→ Task instructions
Please give the number of lines in the material below that contain "arrow", without further comment.

→ Material to process
◆ ◆ ◆ ◆ ◆

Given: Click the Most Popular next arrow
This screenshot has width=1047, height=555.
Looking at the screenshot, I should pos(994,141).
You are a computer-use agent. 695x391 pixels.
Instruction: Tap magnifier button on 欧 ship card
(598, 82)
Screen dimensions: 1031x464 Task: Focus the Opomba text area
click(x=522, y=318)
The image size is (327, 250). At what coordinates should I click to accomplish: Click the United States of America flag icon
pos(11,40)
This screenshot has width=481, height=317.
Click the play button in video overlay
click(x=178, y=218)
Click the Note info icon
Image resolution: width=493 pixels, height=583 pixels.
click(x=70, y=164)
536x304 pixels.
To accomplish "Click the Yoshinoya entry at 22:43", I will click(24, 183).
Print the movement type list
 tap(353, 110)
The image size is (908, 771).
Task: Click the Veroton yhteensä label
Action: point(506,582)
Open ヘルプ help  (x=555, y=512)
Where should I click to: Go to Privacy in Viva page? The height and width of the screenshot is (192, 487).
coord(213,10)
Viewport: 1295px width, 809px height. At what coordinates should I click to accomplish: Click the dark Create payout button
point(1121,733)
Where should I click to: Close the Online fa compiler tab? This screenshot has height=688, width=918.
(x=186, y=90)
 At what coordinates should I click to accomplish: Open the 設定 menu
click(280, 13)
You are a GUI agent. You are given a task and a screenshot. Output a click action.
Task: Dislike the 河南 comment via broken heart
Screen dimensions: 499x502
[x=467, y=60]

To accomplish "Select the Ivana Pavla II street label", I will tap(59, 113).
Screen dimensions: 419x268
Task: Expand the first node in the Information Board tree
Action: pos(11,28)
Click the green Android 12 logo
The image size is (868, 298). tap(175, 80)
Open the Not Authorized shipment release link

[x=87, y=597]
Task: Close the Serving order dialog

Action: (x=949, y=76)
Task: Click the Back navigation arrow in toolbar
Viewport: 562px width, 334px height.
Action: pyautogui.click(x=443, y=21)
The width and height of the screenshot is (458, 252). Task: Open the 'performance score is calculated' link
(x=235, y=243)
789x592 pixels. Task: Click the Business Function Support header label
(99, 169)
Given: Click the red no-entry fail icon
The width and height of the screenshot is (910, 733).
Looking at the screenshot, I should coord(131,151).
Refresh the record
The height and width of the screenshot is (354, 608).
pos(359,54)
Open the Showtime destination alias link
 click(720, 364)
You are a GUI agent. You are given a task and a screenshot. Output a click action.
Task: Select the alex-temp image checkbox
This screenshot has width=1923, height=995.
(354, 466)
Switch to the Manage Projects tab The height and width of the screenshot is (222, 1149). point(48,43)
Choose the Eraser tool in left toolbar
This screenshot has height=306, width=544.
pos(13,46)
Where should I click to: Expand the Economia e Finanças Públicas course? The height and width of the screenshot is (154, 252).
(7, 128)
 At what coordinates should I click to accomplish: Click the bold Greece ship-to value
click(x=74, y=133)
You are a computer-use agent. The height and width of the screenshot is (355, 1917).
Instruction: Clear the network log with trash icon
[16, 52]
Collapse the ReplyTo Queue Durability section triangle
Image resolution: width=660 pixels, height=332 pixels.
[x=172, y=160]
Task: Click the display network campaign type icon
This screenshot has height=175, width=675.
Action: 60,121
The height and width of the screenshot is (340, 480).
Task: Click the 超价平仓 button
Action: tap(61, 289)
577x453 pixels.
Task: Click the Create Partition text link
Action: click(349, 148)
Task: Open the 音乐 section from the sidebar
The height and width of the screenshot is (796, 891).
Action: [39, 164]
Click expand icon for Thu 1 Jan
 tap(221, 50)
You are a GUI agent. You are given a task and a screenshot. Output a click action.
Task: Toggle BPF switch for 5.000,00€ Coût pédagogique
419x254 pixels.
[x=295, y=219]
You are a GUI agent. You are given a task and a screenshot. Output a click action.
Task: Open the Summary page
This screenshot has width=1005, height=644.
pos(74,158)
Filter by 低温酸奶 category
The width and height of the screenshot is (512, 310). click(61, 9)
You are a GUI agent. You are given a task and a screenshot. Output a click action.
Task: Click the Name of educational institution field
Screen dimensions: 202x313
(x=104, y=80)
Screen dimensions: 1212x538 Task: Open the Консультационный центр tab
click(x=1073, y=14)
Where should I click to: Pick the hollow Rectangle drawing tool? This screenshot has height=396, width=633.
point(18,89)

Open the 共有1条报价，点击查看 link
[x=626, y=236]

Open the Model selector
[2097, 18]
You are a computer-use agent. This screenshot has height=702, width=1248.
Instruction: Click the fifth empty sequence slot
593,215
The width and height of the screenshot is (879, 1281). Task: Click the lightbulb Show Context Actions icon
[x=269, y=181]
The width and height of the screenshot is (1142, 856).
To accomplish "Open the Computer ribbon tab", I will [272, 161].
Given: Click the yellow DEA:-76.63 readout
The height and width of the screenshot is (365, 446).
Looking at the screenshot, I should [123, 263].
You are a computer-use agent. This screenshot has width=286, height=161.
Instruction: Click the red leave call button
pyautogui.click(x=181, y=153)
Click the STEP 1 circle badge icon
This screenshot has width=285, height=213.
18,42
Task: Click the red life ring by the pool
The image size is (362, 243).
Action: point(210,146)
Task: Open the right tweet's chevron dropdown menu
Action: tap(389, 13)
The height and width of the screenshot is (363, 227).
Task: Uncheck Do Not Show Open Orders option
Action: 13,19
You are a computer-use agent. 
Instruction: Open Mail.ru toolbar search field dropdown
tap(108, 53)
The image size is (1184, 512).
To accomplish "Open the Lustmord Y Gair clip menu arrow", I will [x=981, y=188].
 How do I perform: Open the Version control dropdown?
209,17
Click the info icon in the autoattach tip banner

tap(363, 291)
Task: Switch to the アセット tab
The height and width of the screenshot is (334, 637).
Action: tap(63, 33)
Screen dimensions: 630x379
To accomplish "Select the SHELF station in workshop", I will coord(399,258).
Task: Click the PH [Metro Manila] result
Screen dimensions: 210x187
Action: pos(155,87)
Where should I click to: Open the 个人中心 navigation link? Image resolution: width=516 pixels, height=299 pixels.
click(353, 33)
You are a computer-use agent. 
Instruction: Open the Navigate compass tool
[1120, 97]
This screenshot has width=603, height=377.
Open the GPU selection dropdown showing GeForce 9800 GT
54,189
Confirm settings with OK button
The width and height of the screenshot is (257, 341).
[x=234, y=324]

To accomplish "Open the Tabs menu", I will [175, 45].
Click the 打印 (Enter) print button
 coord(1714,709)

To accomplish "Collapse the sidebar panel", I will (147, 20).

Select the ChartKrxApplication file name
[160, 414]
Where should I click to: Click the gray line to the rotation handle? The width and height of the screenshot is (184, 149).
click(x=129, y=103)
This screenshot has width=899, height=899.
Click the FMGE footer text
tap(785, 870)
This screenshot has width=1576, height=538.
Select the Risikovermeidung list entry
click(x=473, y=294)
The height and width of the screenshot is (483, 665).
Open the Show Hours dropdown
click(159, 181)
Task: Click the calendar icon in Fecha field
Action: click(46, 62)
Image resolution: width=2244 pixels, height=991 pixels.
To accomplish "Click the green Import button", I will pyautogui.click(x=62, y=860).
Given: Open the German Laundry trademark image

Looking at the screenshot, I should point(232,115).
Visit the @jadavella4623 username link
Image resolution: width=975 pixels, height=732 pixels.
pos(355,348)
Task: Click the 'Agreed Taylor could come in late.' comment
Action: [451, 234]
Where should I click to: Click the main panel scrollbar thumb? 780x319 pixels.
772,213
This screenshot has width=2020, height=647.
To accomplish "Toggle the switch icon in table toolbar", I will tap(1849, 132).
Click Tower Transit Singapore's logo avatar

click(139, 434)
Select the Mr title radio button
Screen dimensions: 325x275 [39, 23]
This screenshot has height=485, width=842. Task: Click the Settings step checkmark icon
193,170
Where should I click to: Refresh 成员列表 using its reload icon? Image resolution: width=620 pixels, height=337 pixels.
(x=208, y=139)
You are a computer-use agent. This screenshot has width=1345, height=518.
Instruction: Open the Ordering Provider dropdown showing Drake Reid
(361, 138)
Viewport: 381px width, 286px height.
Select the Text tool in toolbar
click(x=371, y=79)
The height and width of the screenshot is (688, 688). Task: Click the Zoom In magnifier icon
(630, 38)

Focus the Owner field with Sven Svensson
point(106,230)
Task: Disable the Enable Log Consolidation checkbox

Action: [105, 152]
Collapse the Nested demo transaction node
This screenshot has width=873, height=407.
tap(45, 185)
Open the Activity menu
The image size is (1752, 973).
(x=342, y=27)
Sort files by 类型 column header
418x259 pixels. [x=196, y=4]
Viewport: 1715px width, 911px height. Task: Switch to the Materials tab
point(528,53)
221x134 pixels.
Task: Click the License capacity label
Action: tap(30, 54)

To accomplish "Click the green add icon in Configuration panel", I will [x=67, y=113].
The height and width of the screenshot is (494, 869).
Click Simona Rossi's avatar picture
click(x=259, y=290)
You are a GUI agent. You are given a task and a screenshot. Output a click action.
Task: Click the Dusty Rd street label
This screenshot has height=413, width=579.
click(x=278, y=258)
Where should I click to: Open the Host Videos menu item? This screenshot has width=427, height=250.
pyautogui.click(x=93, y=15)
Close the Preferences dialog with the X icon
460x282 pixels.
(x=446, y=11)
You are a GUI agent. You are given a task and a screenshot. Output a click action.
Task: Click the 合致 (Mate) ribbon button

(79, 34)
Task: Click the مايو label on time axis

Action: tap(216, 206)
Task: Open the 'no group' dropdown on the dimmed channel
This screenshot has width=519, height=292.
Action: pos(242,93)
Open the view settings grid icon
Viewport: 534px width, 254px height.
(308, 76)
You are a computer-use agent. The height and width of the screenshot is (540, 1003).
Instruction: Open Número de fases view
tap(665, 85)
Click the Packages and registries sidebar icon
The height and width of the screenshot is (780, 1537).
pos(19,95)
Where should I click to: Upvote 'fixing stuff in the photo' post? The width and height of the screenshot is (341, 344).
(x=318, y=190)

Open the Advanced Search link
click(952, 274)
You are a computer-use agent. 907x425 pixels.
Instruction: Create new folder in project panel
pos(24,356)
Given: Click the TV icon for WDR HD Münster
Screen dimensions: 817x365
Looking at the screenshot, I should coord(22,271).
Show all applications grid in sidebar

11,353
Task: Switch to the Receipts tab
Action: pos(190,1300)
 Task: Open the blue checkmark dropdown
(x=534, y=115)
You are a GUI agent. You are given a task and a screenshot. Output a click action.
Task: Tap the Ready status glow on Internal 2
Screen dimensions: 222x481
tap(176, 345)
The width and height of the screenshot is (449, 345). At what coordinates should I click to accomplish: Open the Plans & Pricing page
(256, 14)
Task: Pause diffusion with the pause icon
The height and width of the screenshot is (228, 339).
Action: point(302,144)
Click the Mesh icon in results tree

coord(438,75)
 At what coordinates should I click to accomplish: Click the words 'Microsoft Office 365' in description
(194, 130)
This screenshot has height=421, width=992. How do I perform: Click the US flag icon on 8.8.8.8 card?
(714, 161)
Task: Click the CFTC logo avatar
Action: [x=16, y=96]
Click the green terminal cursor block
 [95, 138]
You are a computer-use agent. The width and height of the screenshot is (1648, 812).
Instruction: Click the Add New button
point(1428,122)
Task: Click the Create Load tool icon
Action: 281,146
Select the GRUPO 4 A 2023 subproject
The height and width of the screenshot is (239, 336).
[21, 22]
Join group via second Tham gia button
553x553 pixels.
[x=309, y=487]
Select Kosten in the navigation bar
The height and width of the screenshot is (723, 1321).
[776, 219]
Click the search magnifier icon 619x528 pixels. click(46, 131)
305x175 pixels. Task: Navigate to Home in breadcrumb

◆ ◆ ◆ ◆ ◆

→ Answer below
3